To the Editor:
A recent Letter-to-the-Editor encouraged Terry Munson to submit letters in order to teach people how to think (I can no longer find that letter).
I, however, believe people need information, not thinking lessons. Mr. Munson’s Sept. 4 letter “Simply a game” is a screed (freedictionary.com: a long, tiresome speech or piece of writing) about the minimum wage, although he never uses that term, which neither teaches or informs.
Name-calling (e.g. “deluded president” or labeling those who disagree with him as “un-American)” is not a substitute for a legitimate argument.
His statement “when people or companies with extra money put it into corporate accounts (or) the stock market…” it “does little to boost the economy” is grossly inaccurate.
That money is used by Corporations to create jobs and by individuals to buy homes, start businesses, or pay medical or other expenses.
Mr.

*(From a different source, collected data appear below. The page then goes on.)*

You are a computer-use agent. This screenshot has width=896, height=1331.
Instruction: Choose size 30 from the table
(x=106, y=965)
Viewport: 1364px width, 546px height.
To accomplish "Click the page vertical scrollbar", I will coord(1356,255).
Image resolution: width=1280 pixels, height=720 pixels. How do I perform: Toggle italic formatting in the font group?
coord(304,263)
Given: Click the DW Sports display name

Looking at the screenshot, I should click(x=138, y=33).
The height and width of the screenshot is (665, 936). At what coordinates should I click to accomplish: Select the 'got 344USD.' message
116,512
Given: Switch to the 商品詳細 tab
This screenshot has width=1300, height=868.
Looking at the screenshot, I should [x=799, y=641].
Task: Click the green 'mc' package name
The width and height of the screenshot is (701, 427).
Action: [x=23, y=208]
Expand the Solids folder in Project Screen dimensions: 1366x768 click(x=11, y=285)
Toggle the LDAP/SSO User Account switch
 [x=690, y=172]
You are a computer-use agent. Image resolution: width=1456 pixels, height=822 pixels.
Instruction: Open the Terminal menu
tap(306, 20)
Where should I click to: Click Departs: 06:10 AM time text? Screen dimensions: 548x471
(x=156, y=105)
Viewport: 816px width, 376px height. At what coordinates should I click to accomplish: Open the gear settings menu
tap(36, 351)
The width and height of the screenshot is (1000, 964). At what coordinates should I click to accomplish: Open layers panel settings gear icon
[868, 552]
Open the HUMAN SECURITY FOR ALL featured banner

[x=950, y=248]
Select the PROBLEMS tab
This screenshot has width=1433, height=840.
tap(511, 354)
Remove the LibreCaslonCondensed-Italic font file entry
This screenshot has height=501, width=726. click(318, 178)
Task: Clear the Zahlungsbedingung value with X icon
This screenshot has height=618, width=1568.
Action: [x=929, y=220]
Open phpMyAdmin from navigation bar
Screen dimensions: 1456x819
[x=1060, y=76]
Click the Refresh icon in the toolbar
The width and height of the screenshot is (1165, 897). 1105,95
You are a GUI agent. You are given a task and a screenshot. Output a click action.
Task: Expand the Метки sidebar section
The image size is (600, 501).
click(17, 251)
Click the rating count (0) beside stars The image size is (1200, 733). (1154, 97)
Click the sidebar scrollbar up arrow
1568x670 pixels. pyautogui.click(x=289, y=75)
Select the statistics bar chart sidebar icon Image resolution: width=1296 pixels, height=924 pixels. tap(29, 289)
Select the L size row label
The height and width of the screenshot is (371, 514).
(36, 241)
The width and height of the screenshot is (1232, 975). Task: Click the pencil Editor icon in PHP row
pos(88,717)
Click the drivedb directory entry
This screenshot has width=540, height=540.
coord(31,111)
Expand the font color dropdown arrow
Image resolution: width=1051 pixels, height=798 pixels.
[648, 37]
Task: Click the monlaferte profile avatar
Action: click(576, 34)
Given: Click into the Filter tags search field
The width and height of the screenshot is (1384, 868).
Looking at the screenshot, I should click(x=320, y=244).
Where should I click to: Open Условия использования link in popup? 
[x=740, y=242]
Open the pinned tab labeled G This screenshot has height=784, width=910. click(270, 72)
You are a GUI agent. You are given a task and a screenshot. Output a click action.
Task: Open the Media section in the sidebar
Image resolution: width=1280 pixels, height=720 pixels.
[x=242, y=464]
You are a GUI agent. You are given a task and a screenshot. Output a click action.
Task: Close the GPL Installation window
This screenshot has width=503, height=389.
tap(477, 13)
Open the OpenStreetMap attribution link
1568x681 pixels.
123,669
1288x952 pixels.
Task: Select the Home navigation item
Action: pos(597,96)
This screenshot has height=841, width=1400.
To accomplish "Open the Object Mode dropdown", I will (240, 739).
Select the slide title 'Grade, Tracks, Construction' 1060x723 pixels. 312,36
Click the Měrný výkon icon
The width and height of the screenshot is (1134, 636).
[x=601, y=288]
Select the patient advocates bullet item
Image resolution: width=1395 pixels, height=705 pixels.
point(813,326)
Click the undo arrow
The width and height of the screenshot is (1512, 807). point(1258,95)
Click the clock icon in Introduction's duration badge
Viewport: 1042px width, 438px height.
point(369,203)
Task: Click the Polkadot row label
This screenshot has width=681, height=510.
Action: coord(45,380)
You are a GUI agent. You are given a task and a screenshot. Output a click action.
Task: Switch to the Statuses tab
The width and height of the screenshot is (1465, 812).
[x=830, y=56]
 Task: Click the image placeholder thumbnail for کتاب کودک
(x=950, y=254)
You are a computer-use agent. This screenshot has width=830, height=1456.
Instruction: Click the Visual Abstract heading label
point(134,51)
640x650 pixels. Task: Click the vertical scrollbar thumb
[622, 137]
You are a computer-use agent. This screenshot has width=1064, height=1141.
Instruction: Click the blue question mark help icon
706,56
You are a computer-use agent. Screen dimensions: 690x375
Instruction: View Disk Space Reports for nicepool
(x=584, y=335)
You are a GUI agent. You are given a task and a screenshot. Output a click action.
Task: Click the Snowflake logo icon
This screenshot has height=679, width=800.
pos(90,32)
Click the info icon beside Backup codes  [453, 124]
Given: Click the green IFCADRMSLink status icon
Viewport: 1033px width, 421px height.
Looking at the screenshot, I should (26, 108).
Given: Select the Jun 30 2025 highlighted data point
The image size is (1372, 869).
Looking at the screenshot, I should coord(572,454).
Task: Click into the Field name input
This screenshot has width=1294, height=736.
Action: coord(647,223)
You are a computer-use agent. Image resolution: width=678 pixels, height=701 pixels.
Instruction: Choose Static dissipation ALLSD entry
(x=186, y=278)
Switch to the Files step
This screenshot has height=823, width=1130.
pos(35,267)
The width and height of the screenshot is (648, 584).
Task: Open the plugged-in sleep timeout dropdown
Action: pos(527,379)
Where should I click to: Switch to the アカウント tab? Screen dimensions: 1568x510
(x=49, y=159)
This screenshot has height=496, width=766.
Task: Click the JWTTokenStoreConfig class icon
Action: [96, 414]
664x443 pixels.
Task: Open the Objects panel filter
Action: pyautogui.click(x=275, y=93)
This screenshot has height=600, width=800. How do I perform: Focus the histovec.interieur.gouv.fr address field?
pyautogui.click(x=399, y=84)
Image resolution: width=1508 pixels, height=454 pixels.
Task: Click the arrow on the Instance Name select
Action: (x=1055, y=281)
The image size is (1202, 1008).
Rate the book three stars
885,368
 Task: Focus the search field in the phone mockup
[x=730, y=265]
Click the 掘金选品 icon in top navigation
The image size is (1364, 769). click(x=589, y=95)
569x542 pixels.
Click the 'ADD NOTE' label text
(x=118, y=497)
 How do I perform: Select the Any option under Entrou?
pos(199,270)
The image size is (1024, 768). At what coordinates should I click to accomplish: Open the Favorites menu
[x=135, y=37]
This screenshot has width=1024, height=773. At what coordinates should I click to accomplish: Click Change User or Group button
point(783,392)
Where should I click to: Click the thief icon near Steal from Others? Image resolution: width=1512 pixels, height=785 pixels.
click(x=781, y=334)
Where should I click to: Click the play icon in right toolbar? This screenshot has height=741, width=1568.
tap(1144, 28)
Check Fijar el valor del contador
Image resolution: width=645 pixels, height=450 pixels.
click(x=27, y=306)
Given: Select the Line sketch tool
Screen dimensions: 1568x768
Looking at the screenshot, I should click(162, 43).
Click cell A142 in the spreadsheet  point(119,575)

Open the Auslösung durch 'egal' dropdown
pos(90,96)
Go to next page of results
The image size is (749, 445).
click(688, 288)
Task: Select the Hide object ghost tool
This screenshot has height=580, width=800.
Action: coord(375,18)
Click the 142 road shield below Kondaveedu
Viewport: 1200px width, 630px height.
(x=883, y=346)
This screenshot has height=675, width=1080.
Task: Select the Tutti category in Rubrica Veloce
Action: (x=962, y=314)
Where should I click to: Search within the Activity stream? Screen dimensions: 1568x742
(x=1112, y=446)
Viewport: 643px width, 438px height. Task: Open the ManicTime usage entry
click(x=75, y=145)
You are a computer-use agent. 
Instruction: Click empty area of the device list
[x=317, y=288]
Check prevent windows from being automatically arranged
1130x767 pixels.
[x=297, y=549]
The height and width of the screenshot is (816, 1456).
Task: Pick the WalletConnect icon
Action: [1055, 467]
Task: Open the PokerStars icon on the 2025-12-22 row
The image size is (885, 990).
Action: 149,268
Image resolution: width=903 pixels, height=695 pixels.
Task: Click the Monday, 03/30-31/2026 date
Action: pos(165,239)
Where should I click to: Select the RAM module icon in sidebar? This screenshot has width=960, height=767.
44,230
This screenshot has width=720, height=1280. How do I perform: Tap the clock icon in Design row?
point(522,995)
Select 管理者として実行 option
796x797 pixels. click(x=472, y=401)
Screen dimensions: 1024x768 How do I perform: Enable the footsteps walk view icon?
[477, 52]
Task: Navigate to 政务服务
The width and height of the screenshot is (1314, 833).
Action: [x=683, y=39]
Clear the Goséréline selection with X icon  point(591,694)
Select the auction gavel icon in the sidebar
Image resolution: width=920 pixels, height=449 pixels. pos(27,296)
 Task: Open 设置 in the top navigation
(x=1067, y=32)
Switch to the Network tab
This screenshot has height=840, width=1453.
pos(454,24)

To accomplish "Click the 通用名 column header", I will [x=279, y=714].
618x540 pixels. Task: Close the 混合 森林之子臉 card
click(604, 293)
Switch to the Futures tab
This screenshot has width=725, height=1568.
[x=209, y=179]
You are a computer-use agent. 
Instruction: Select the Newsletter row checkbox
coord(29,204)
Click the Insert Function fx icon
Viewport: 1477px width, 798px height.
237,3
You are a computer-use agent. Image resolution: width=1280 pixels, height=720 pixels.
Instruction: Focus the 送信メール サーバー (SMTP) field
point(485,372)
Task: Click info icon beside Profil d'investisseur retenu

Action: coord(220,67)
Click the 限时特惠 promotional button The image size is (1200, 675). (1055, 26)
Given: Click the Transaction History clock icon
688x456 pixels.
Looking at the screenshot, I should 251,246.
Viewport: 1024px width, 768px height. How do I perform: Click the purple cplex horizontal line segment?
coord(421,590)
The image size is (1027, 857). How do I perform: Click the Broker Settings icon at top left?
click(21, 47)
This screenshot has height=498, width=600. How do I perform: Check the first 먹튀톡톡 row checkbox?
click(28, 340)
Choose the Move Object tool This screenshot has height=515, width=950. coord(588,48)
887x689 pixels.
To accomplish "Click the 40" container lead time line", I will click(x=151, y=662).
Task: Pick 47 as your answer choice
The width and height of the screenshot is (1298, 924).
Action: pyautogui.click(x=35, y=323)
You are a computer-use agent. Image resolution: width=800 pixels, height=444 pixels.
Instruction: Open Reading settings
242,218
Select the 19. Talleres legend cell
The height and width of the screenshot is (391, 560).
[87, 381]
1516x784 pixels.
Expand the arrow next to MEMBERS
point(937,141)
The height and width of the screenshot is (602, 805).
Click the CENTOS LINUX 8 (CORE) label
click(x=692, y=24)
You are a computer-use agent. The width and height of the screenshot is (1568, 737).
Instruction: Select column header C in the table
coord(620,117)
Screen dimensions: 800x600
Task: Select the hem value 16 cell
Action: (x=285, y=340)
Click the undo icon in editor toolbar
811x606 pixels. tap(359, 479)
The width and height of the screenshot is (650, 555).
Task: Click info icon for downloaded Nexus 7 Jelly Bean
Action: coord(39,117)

Munson basically offers the “broken window fallacy”, which argues there is a benefit to breaking windows as it provides jobs for people who replace broken windows. True as far as it goes.
The rest of the story is that money used to replace the window was taken out of the grocery budget, which causes the grocer to lose a job.
The window installer gains a job and the grocer loses a job, no net gain to the economy.
In truth the issue is a lot more complex than that and I don’t think anybody would argue that a minimum wage doesn’t provide a necessary level of protection to those who need it.
Given accurate information people can make intelligent decisions whether recent proposals to raise the minimum age from $7.25 per hour for most employees to $15 per hour for fast food workers and others is reasonable. The current administration has proven that taking money out of one person’s pocket and putting it into someone else’s pocket does nothing to create jobs.
Our economy will remain stagnant until this administration and its enablers (yourdictioner.com: one who encourages a bad habit in another) decide to focus on creating jobs rather than deciding whose pocket money should be in.
Breaking windows does not create jobs.